I would hope that it might remind people of the fragility of life and how you should never take those closest to you for granted. We should value our loved ones and let them know how much we love them, it’s an easy thing to do but often, through some strange form of emotional repression, we find it difficult.
Which other writers do you admire?
I remember reading The Bonfire of the Vanities by Tom Wolfe and thinking “how can anyone possibly ever compete with that?” At that time I was still finding my way as a writer and thought that to be successful you had to emulate the best. I’ve since realised you must find your own way and your own voice as a novelist. I’m also a big fan of Sebastian Faulks, Birdsong and Engleby are two of my favourite novels of all time. Other novelists I admire include John Williams (Stoner), John McGahern and Khaled Hosseini. I like writers who can make me feel, writers who deal with damaged individuals and make me empathise with their plight without resorting to overly-sentimental themes and tropes.
Do you have any advice for other first time writers?

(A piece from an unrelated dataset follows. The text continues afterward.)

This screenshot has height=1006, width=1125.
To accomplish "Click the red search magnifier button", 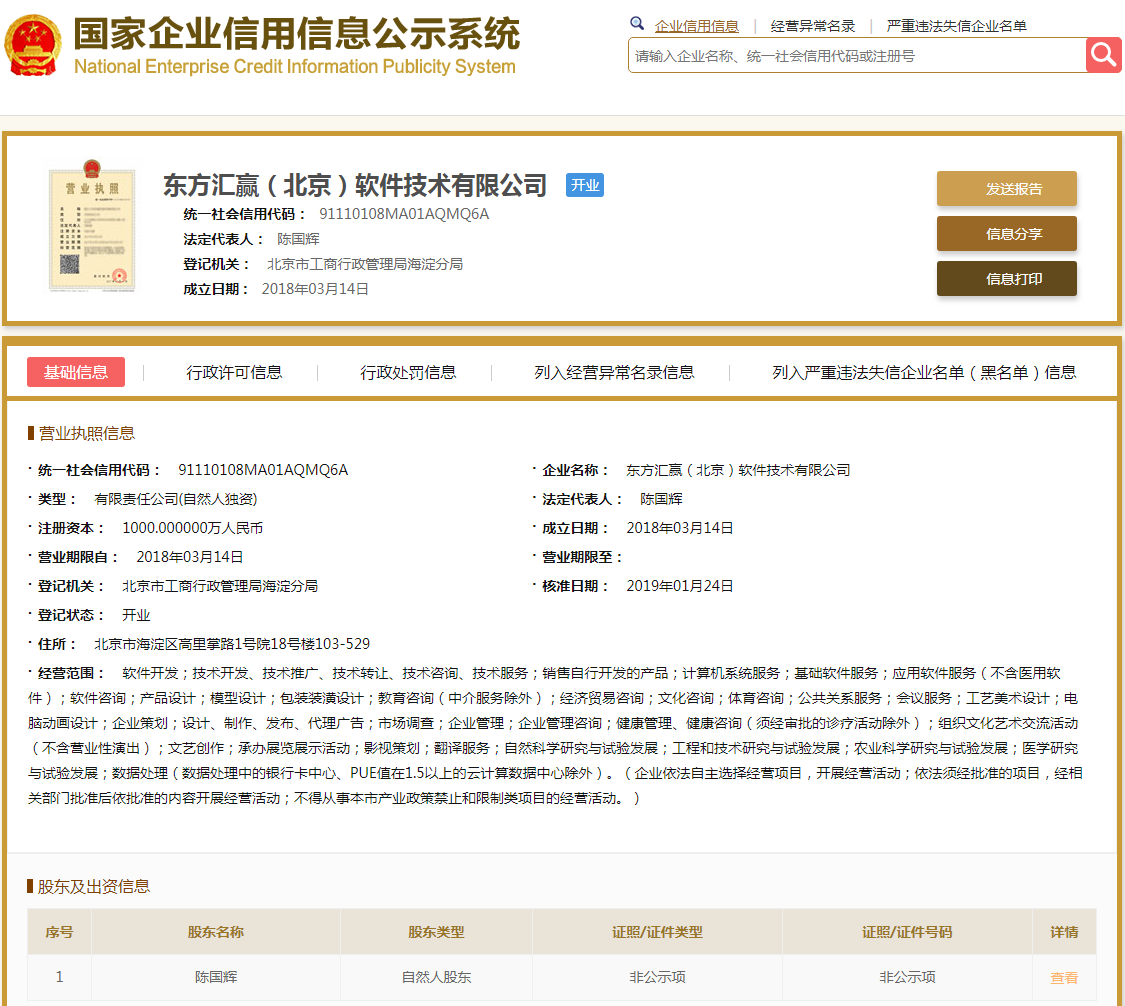I will coord(1104,55).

Don’t go into it expecting to make any money! The chances of success are very slim and it’s more likely to cost you money than make you any. Because of that you’ve got to be incredibly passionate and motivated about writing, you’ve got to want to work at it, persevere with it and submit yourself completely to it, all the while knowing that when its finished there might only be a dozen or so people who ever read your work. I know that’s an overly negative outlook but I think it’s the first thing any budding writer should be told. If, after that, they’re still interested then they’re clearly mad enough to see the process through to the end. In terms of the writing itself you definitely need to have a regime, whether it’s finding an hour or two in the morning before work or an hour or two at night when the kids are in bed, you really need to have a set pattern and stick to it. I find that if I even go a couple of days without working I lose my rhythm and find it difficult to get back into the flow when I return. Lastly, I would say that finding your own voice is of paramount importance. When I first started I was guilty of trying way too hard, peppering my work with flowery dialogue and grandiose words which just didn’t fit with what I was trying to do. So, just write in a style that suits you; all stories which flow and read well give the reader that same sense of joy regardless of the prose, and some of the best books of all time are also some of the simplest.

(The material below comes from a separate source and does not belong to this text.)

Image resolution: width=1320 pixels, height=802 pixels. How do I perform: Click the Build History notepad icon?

What are you working on next?
My next novel is going to be about depression and loneliness among a certain sub-section of men, those who have maybe been left behind by society. You see them all the time, thirty-somethings, unmarried, perhaps unemployed, ambling through life, desperate to find a meaning to their existence but incapable of doing so, perhaps consumed by whatever haunts them. I want to tap into those lives and document them. I’m sure it’ll be very uplifting!
Thank you, Simon, for such thoughtful and interesting answers to my questions. The book has received very enthusiastic reviews so I’m really looking forward to reading it.
About the Author
Having spent the majority of his teens and twenties wondering just what would become of him, Simon chanced upon a hitherto unrealised ability to write. His dreams of super-stardom were almost immediately curtailed by a punishing, unexplained illness which took away three years of his life. He has since returned to his studies and couples them with a weekly column for local paper, the Limerick Post. If you were to ask him to tell you which career he’d prefer; journalist or novelist, he would smirk to himself and say that it’s impossible to make it as a novelist these days. He would then smirk some more and say that journalism is a dying industry.